Audubon collaborated first with the Scottish engraver William Lizars and then with the English engraver Robert Havell to create and sell by subscription the large hand-colored prints for The Birds of America.  Subscribers received five prints at a time over a period of years.  We do not know exactly how many sets were created, but today a little more than 100 survive in their entirety, mostly on the campuses of colleges and universities in the United States, including Vassar.   They are referred to as “double-elephant folios,” because of their great size.

Louisiana and Scarlet TanagersThe original owner of Vassar’s set was probably John William Clough of York, England (1773-1843).  We know that either he or his son (who was also named “John”), was an early subscriber to Audubon’s work.  On the back of some of the plates in the Vassar set appears the name “J. Clough,” which may have been written by the bookbinder as a note to himself about the owner.  It has been surmised that the Clough family sold its copy during the financial crisis of 1879; a note in pencil in the first volume indicates that with another of Audubon’s works, the set sold for $1,800.  In any case, Vassar received the set in 1897 as a gift from New Yorker Charles Senff, a well-known figure in the American sugar trade.  Senff was a major contributor to the fund which established the Audubon memorial in Trinity Cemetery, Washington Heights.

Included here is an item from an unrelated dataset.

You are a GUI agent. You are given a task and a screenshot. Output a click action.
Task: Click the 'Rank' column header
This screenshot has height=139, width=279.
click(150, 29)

Additional evidence of the early state of Vassar’s set is provided by the first plate, which features the heading “Great American Cock” (later printings used only “Wild Turkey”).  Further, the paper of the first plates features an early watermark of the Whatman mill.  The plates are bound into four volumes; the first three each have 100 plates, and the fourth one has 135.  The binding is half morocco, with gilt decoration, and marbled endpapers.

The greatest scholar of the Audubon prints has been Waldemar H. Fries, who wrote an important reference work titled The Double-Elephant Folio: the Story of Audubon’s Birds of America.    Interestingly, Fries’ wife, Elizabeth, was a member of Vassar’s Class of 1921; she funded the purchase of the first display cases for Vassar’s Audubon folios.  The cases were presented in the fall of 1974, and on the occasion of the dedication, Mr. Fries gave a talk about the folios in the library.

Scarlet Ibis

Conservation work on Vassar’s set was performed in New York City in 1977 by Carolyn Horton and Associates.  A full listing of the repairs is tipped into the back of volume one.  The conservation work included treating the leather, putting down scuffs, cleaning all of the plates, and mending those that needed it.

In addition to The Birds of America, the Archives & Special Collections Library is fortunate to possess several other works relating to Audubon.  For instance, we have his 5-volume Ornithological Biography, also donated by Charles Senff, which was a text accompaniment to the original prints.  Moreover, we have a first edition of the octavo version of Birds of America, published in 1839.  The library also owns a first edition of another important, though more-neglected, work of Audubon, called The Quadrupeds of North America.   Other books for further reading are available in Archives & Special Collections, the Main Library, and the Art Library.